A preplanned interim analysis found that after a mean follow-up of 33 months, the risk of stroke or death was more than three times higher in the intervention group (30.7%) than in the medical management group (10.1%). The analysis included data from 224 participants at 39 sites worldwide. On the recommendation of the ARUBA Data and Safety Monitoring Board, the National Institute of Neurological Disorders and Stroke stopped enrollment and stated that “under the experimental conditions in this trial, the interim analysis … shows that medical management is superior to intervention in patients with unruptured brain AVMs.”

Although ARUBA and an observational study by Al-Shahi Salman et al support a conservative approach to management, the studies had relatively short follow-up, considering the long duration of hemorrhage risk for patients with untreated brain AVMs. Furthermore, complication rates in the treatment arms in ARUBA were much higher than expected, the authors said. “The primary end points of ARUBA [ie, stroke or death] in the intervention group for Spetzler-Martin (SM) grade I (14.3%), II (43.3%), and III (57.1%) AVMs are higher than would have been expected in contemporary series, particularly for surgery or radiosurgery performed alone,” the authors said.

Additional studies are needed to better define long-term risks of stroke and seizure and to identify specific predictors of hemorrhagic stroke. “Long-term follow-up of participants in the ARUBA trial will be valuable for determining whether the superiority of conservative management over intervention observed in that study persists in the long term,” they said. “Further randomized controlled trials are justified to investigate the reproducibility of the findings of ARUBA and to investigate whether the balance of risk between conservative management and intervention is different in specific groups (eg, patients with SM grade I brain AVM).”

Recommendations for Management

Neurologists can inform patients about natural history risks, which are reliably quantified over approximately 10 years for ICH and approximately five years for epileptic seizure, the authors said. The annual risk of a first-ever ICH from an unruptured brain AVM is approximately 1%. The five-year risk of developing a first seizure is approximately 8%, and the five-year risk of developing epilepsy after a first seizure is approximately 58%.

 

 

Discussion of treatment options should consider natural history risks “weighed carefully against the relative risks of different intervention strategies and life expectancy,” the authors said. The SM grading scale is useful for predicting the risk of surgical resection.

For the management of patients with ruptured brain AVMs, the authors recommend that the evaluation of underlying brain AVMs and management of an initial hemorrhage follow the AHA and ASA’s 2015 spontaneous ICH management guidelines. The annual risk of recurrent ICH from a ruptured brain AVM is approximately 5%, and increasing age, deep venous drainage, arterial aneurysms, and female sex may increase the risk.

—Jake Remaly

Suggested Reading

Al-Shahi Salman R, White PM, Counsell CE, et al. Outcome after conservative management or intervention for unruptured brain arteriovenous malformations. JAMA. 2014;311(16):1661-1669.

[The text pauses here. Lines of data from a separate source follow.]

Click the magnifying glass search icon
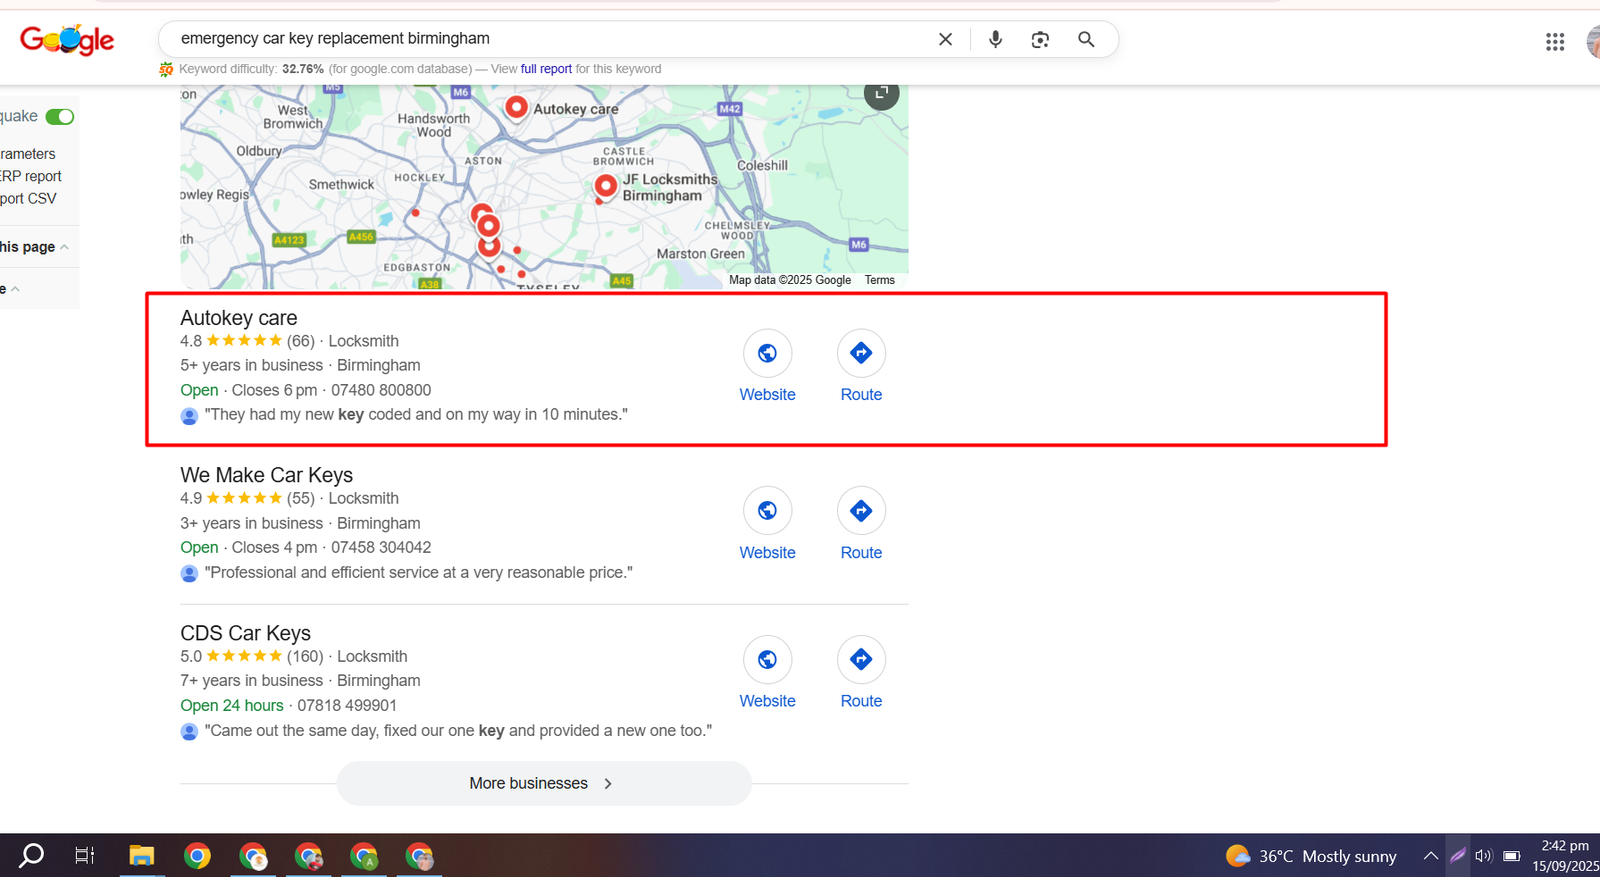 pyautogui.click(x=1086, y=39)
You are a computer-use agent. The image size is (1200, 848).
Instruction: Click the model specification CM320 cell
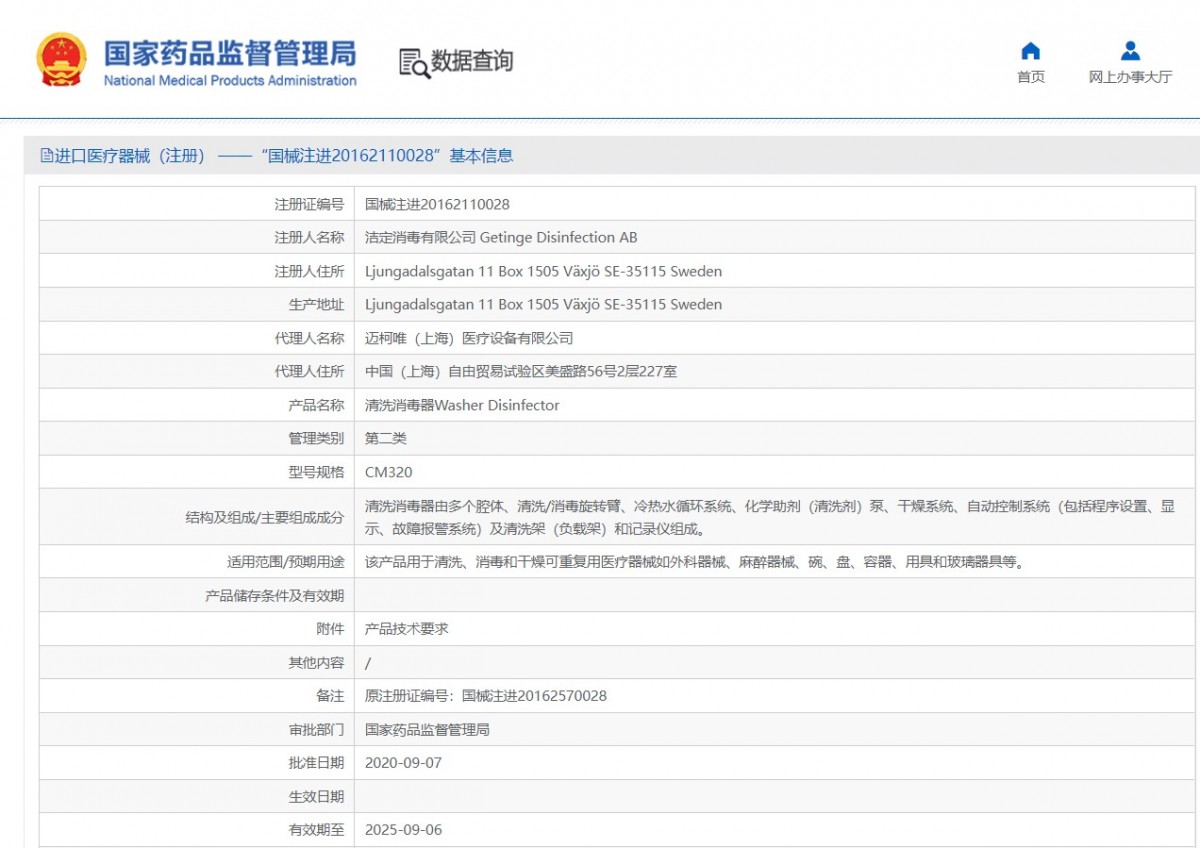tap(388, 472)
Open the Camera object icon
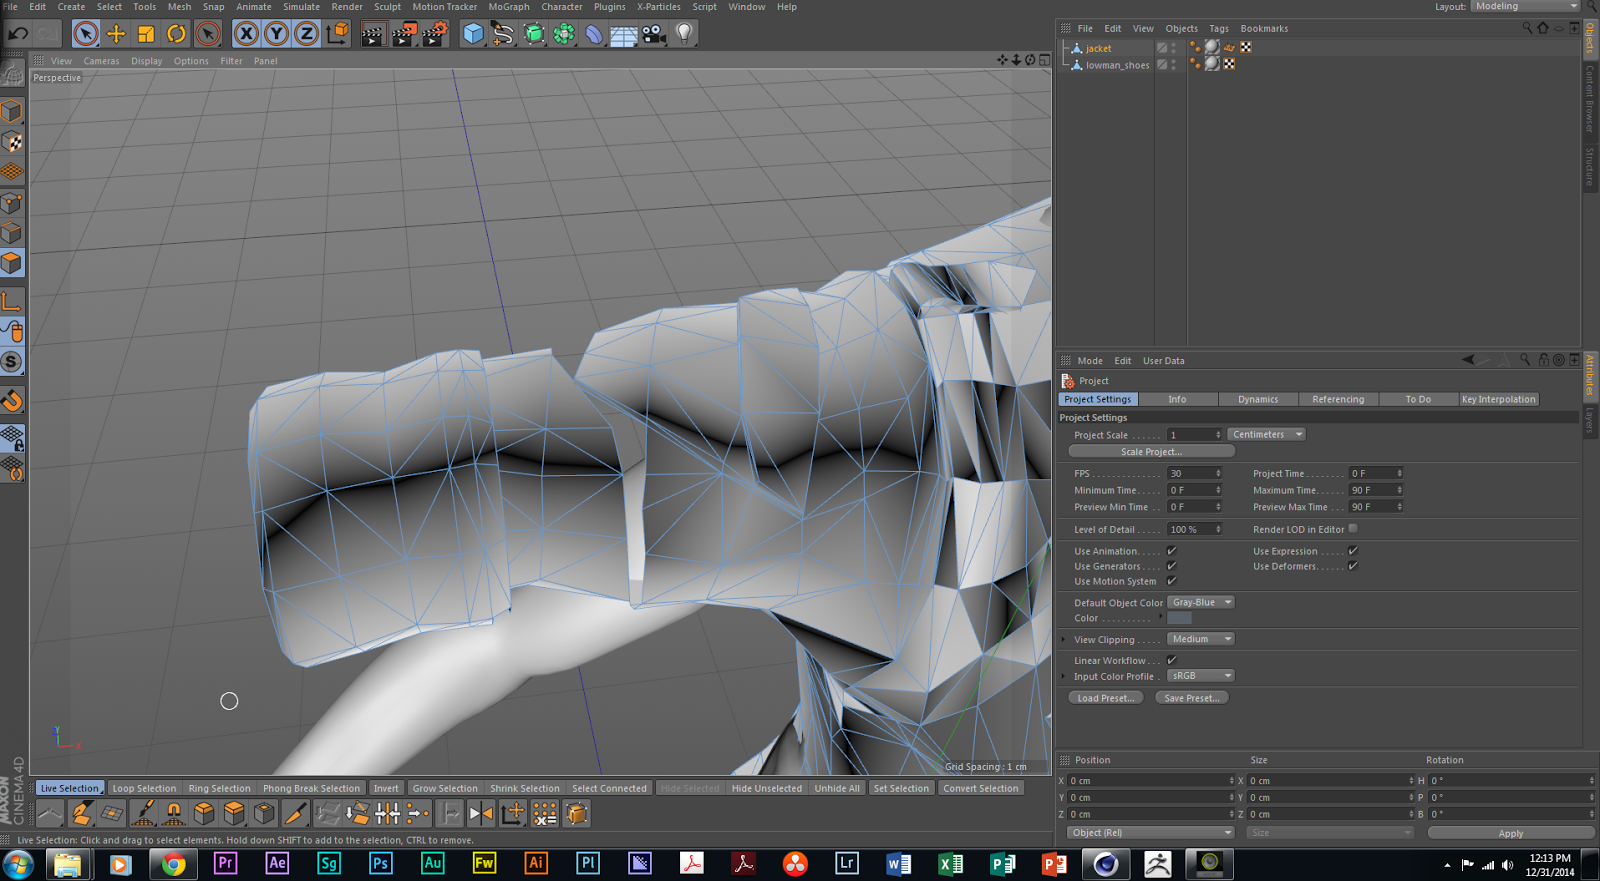The image size is (1600, 881). pos(654,34)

Derdeyn CP, Zipfel GJ, Albuquerque FC, et al. Management of brain arteriovenous malformations: a scientific statement for healthcare professionals from the American Heart Association/American Stroke Association. Stroke. 2017;48(8):e200-e224.

Hemphill JC 3rd, Greenberg SM, Anderson CS, et al. Guidelines for the management of spontaneous intracerebral hemorrhage: a guideline for healthcare professionals from the American Heart Association/American Stroke Association. Stroke. 2015;46(7):2032-2060.

Mohr JP, Parides MK, Stapf C, et al. Medical management with or without interventional therapy for unruptured brain arteriovenous malformations (ARUBA): a multicentre, non-blinded, randomised trial. Lancet. 2014;383(9917):614-621.